Tasks to complete:
1 > List the page references attached to the quoted passages in the description of Sandra L. Richter's book on biblical environmental theology, in the order they appear.
2 > Reproduce the book description word for word, everything from "Sandra L. Richter" down to "examples and Scripture.".
3 > Write the next part of the description of Sandra L. Richter's book on environmental theology in the Bible, continuing from its final quoted passage.

Sandra L. Richter cares about the Bible. She also cares about the environment. Using her expertise in ancient Israelite society and economy as well as in biblical theology, she walks readers through passages familiar and not-so-familiar, showing how significant environmental theology is in the Bible’s witness. She then calls Christians to apply that message to today’s environmental concerns.
Richter is a master Bible scholar. Each chapter in this timely book draws out a biblical mandate about care for the land, for domestic and wild animals, for people at the margins, and more. She is also a master storyteller. Well informed on the most significant challenges to present-day environmental stewardship, Richter includes case studies connecting modern day examples and Scripture.
Though current political values may tempt readers to separate or even polarize Christian faith and ecological concerns, Richter urges us to be driven by God’s values instead.
“The subject matter of this book is, in my opinion, one of the most misunderstood topics of holiness and social justice in the Christian community today. The topic is obviously important, relevant, contemporary, and compelling. It is an issue our neighbors (both locally and globally) care about deeply. As a result, this is a subject that profoundly influences the church’s witness to the world. But as I have traveled, written, and spoken on this issue in Christian circles for more than a decade, I have found that the church is largely paralyzed on this topic. From college students to CEOs, seminarians to pastors, cattle ranchers to coal miners, Californians to Kentuckians—we the church are MIA on the issue of environmental stewardship.” (Page 1)
“Israel’s worship was structured around the regular acknowledgment that nothing they had was truly theirs. It all belonged to Yahweh.” (Page 20)
“If you are pro-life, it is assumed that you cannot also be pro-environment.” (Page 2)
“In sum, I am completely convinced that the redemption of all creation is the gospel. Therefore, creation care is not merely a message of social justice, a wise approach to life on this planet, or a political action item. It is instead a life posture that reflects the character of God and embodies the telos of his plan. Like all of the fallout of Eden, the only true solution to our dilemma is the gospel—the message of transformed lives, living in alliance with God’s strategic plan.” (Pages 111–112)

Data:
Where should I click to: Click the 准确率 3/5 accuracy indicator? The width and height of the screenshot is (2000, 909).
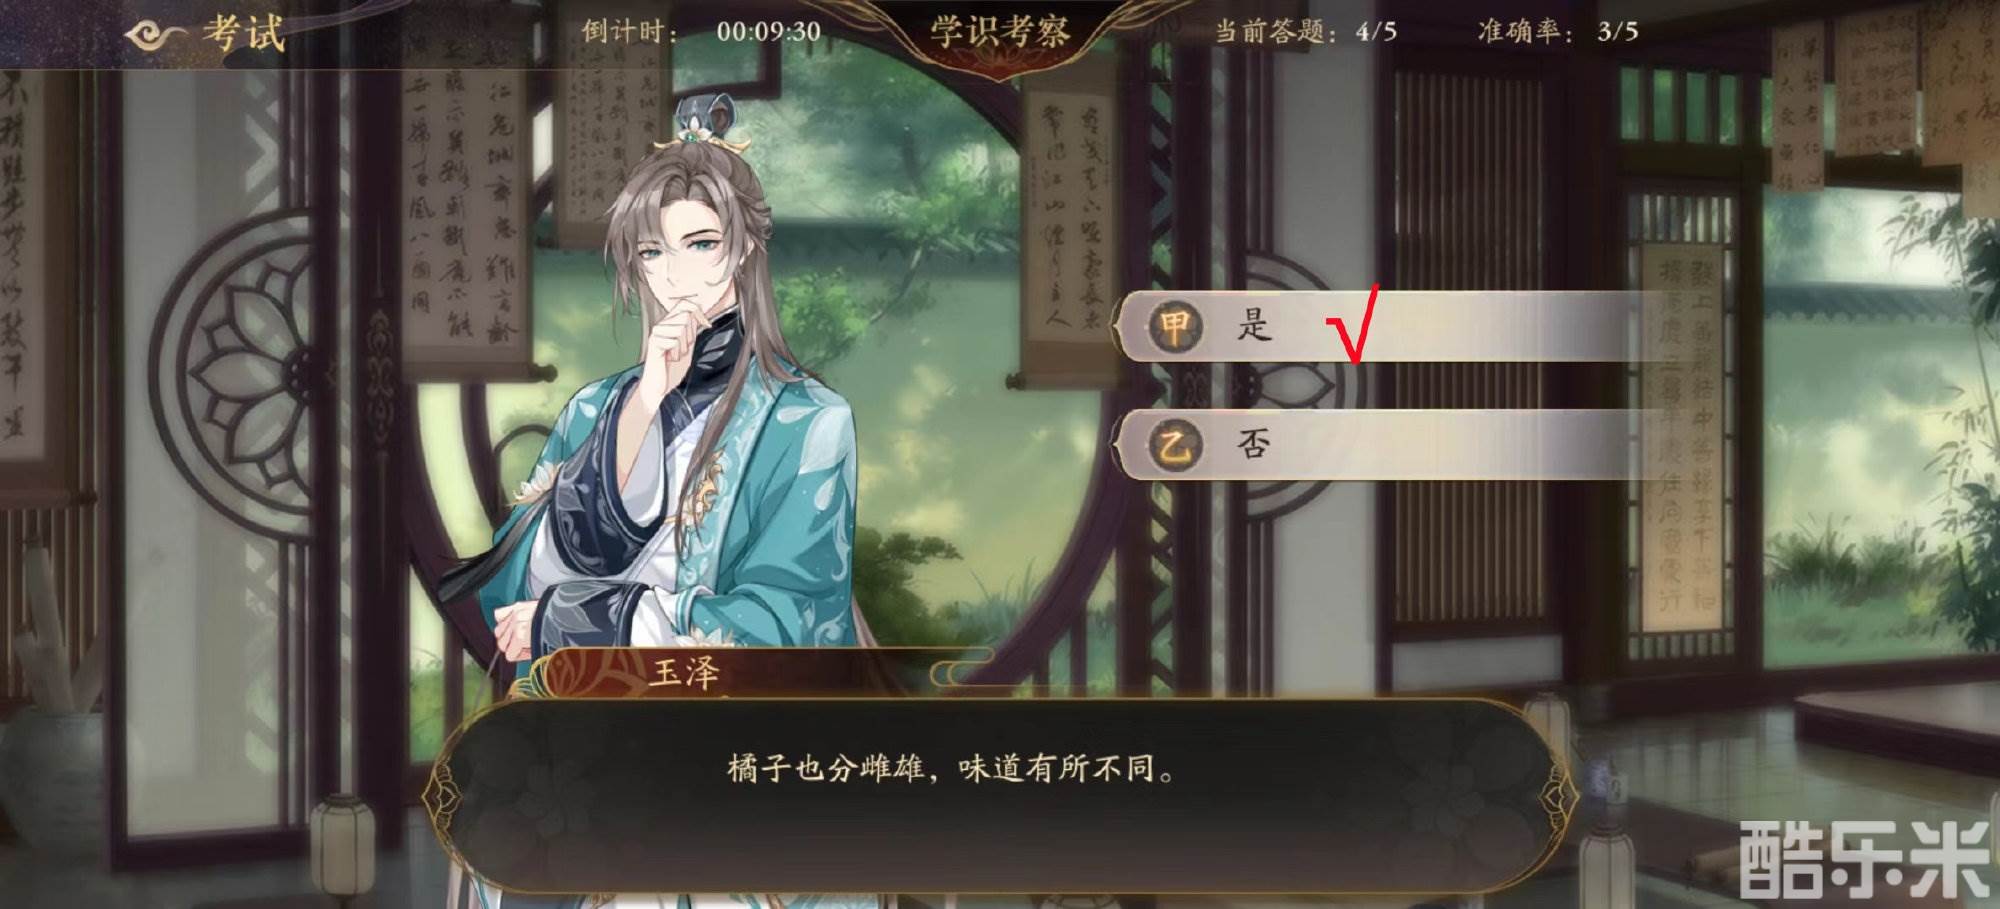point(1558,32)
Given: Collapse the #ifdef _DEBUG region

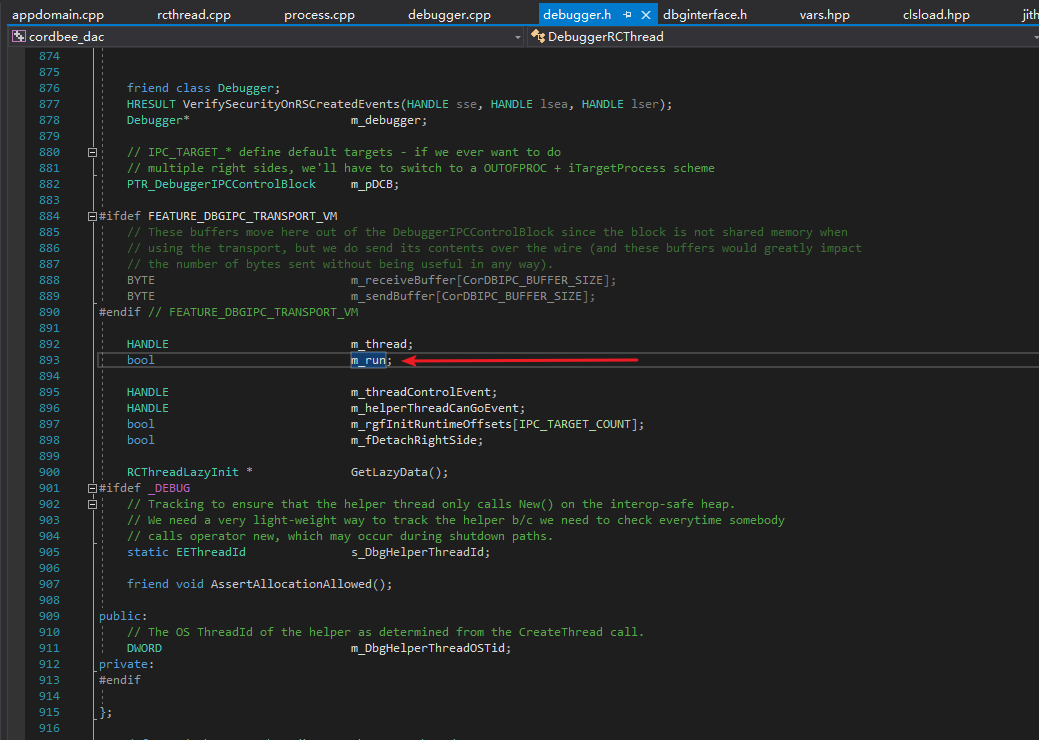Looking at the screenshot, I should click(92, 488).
==
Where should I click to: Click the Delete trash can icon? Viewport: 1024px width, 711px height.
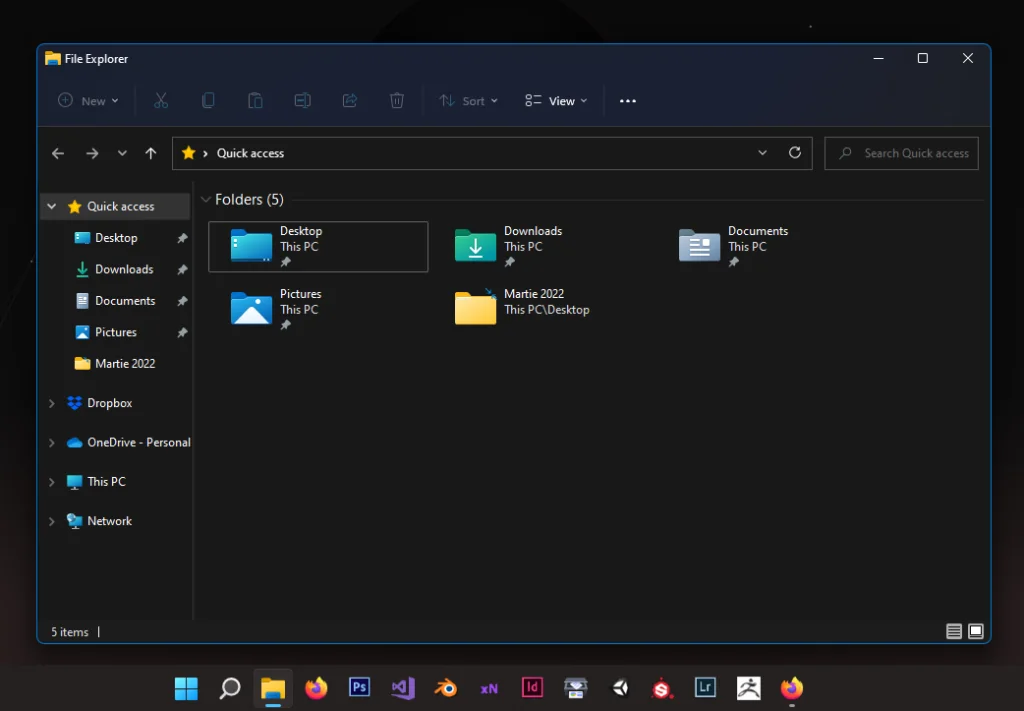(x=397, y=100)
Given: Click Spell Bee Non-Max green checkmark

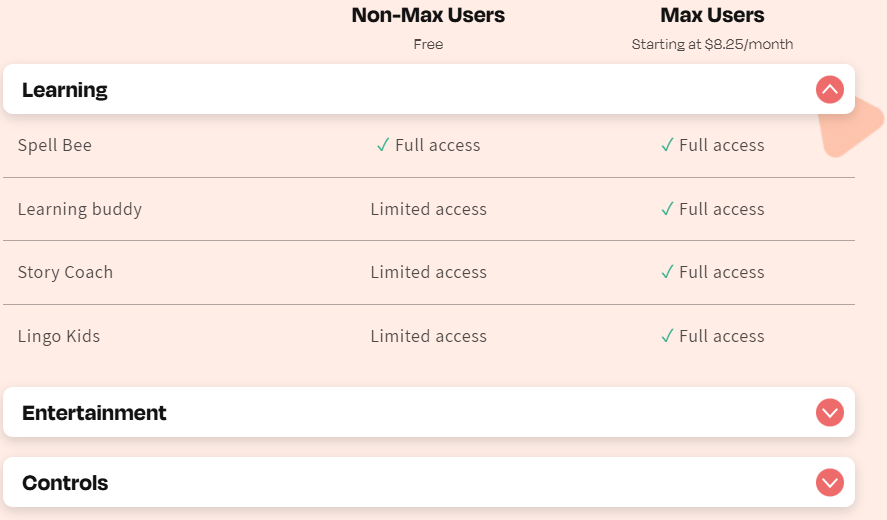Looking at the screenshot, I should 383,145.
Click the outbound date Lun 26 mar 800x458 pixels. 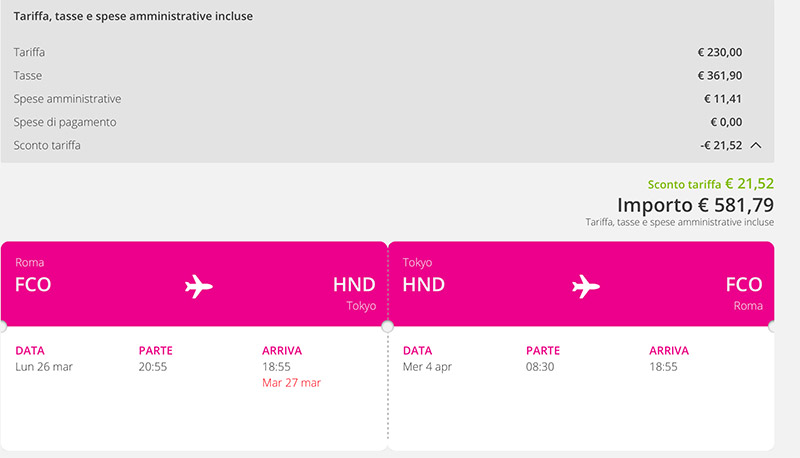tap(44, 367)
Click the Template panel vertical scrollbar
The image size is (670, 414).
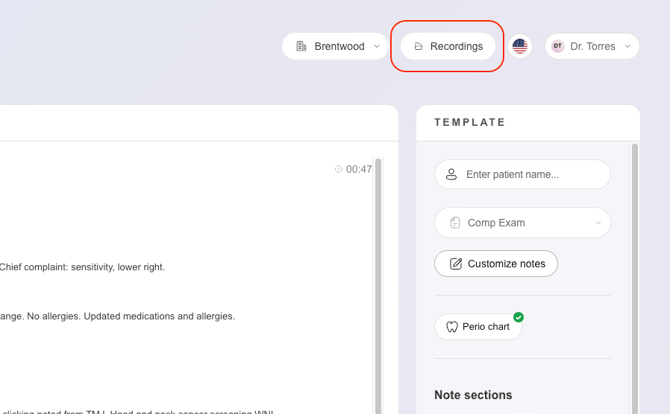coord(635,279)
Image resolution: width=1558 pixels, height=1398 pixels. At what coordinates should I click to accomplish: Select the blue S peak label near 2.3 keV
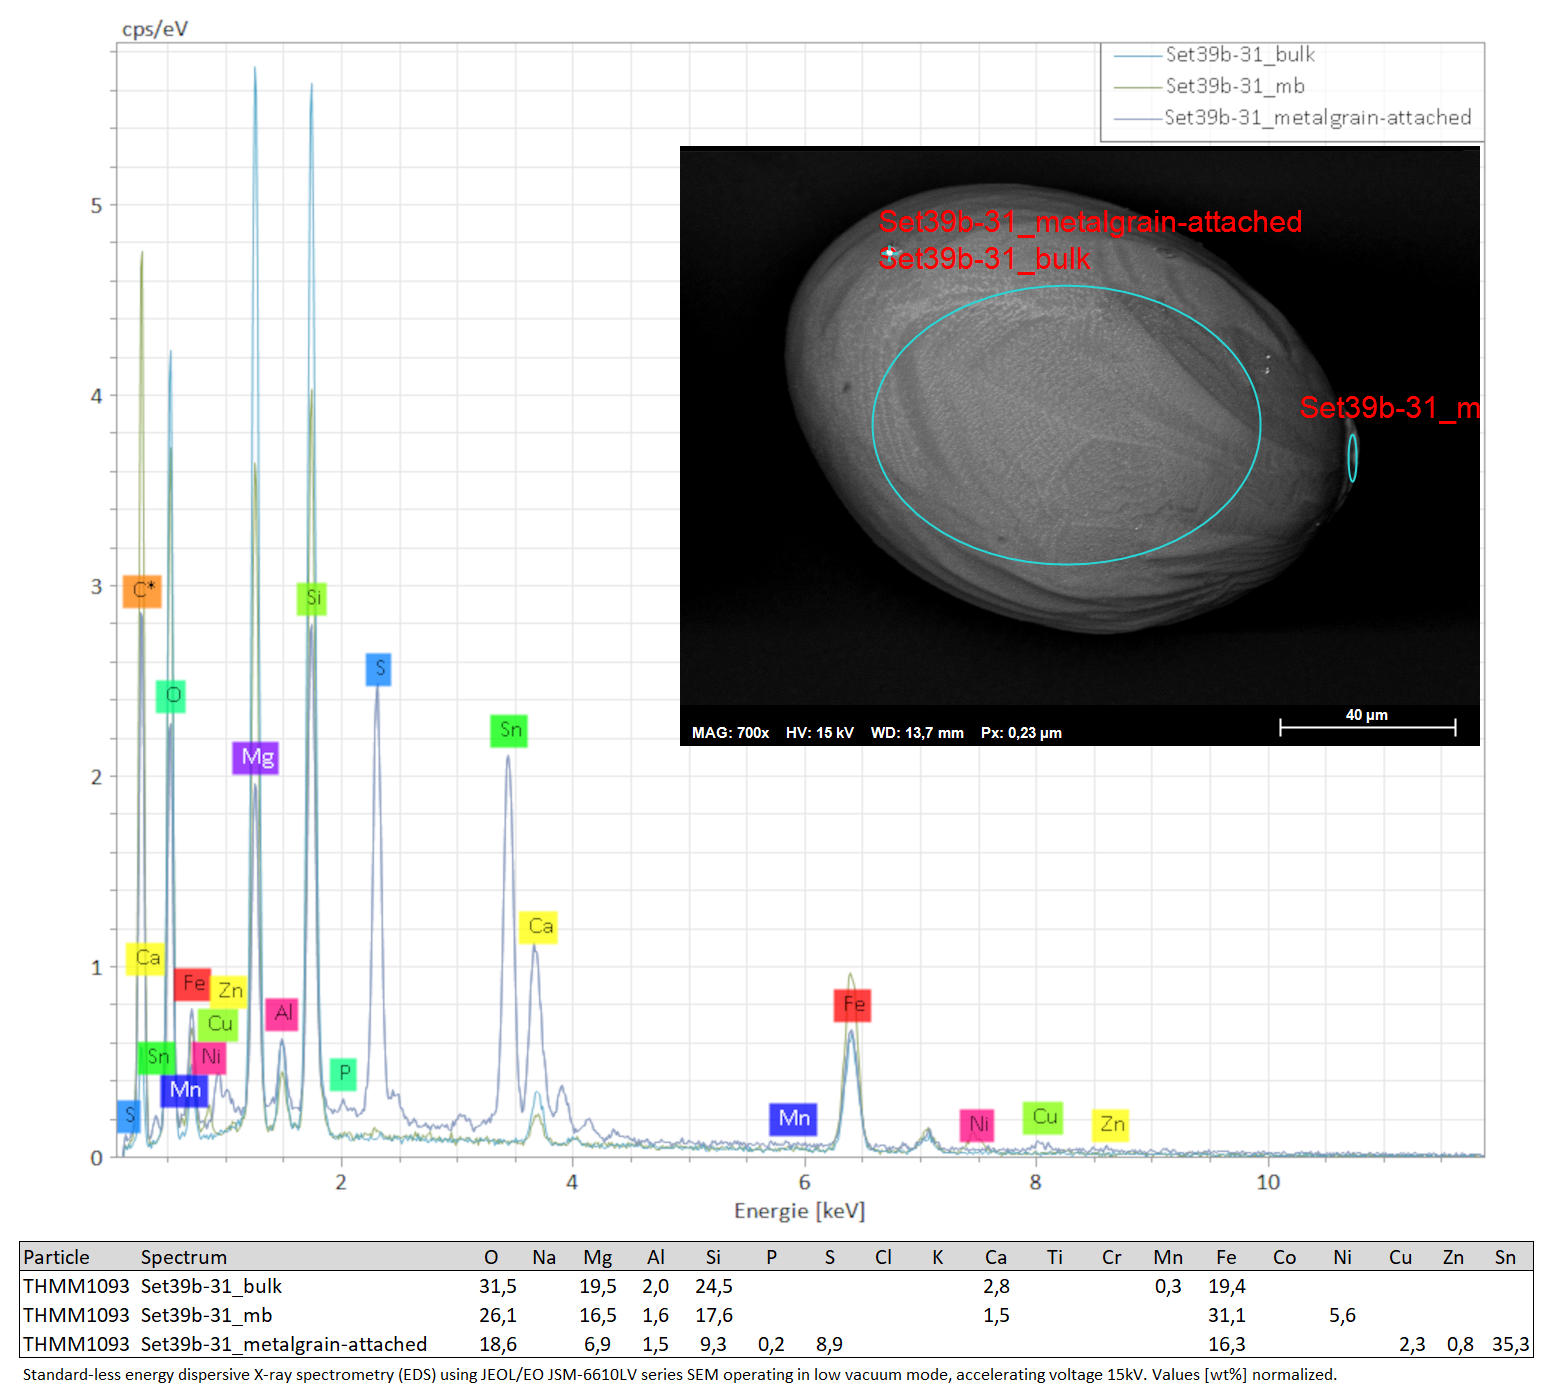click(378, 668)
---
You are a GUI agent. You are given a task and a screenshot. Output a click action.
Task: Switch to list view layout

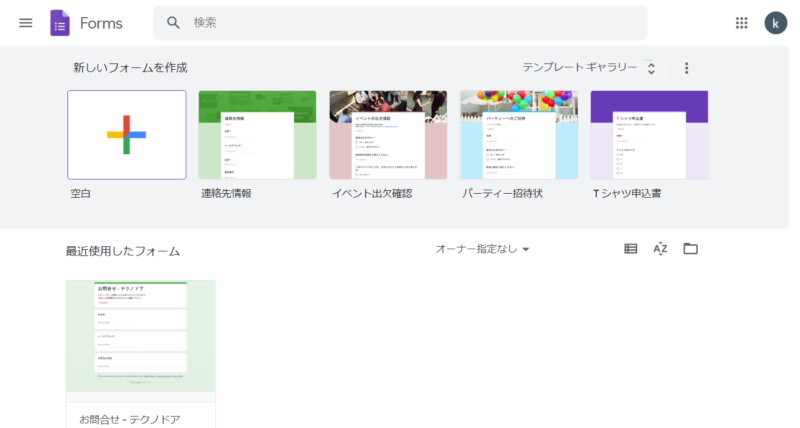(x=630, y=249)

Responses in order:
1 >
Page 1
Page 20
Page 2
Pages 111–112

2 >
Sandra L. Richter cares about the Bible. She also cares about the environment. Using her expertise in ancient Israelite society and economy as well as in biblical theology, she walks readers through passages familiar and not-so-familiar, showing how significant environmental theology is in the Bible’s witness. She then calls Christians to apply that message to today’s environmental concerns.
Richter is a master Bible scholar. Each chapter in this timely book draws out a biblical mandate about care for the land, for domestic and wild animals, for people at the margins, and more. She is also a master storyteller. Well informed on the most significant challenges to present-day environmental stewardship, Richter includes case studies connecting modern day examples and Scripture.

3 >
“They are leaving us ‘theological breadcrumbs’ to lead our minds back to Eden. The books of Romans and Revelation are telling us that just as our bodies will be raised as living flesh and blood, our heaven will need to accommodate such a corporeal identity. Thus, although missed by too many readers, the New Testament is teaching us that ‘heaven’ is this very earth resurrected, healed of its scars, and washed clean of its diseases.” (Page 104)
No newcomer to serious biblical thinking about the environment, Sandra Richter is a learned and seasoned interpreter of the Scriptures. Her vision begins with Scripture, the overarching story of redemption, stressing the grand themes of the Christian faith. She brings into focus how care for our broken world occupies a vital place in robust biblical faith and discipleship. Bringing God’s living Word into contact with his hurting world, she issues a call that every follower of Christ will need to take seriously.
—Lawson Stone, professor of Old Testament at Asbury Theological Seminary
Creation is groaning like a woman in travail, and we are called to be midwives, delivering God’s creation to future generations in as good or better shape than we received it. Sandy Richter is a gifted biblical scholar and teacher, the right messenger with the right message at the right time.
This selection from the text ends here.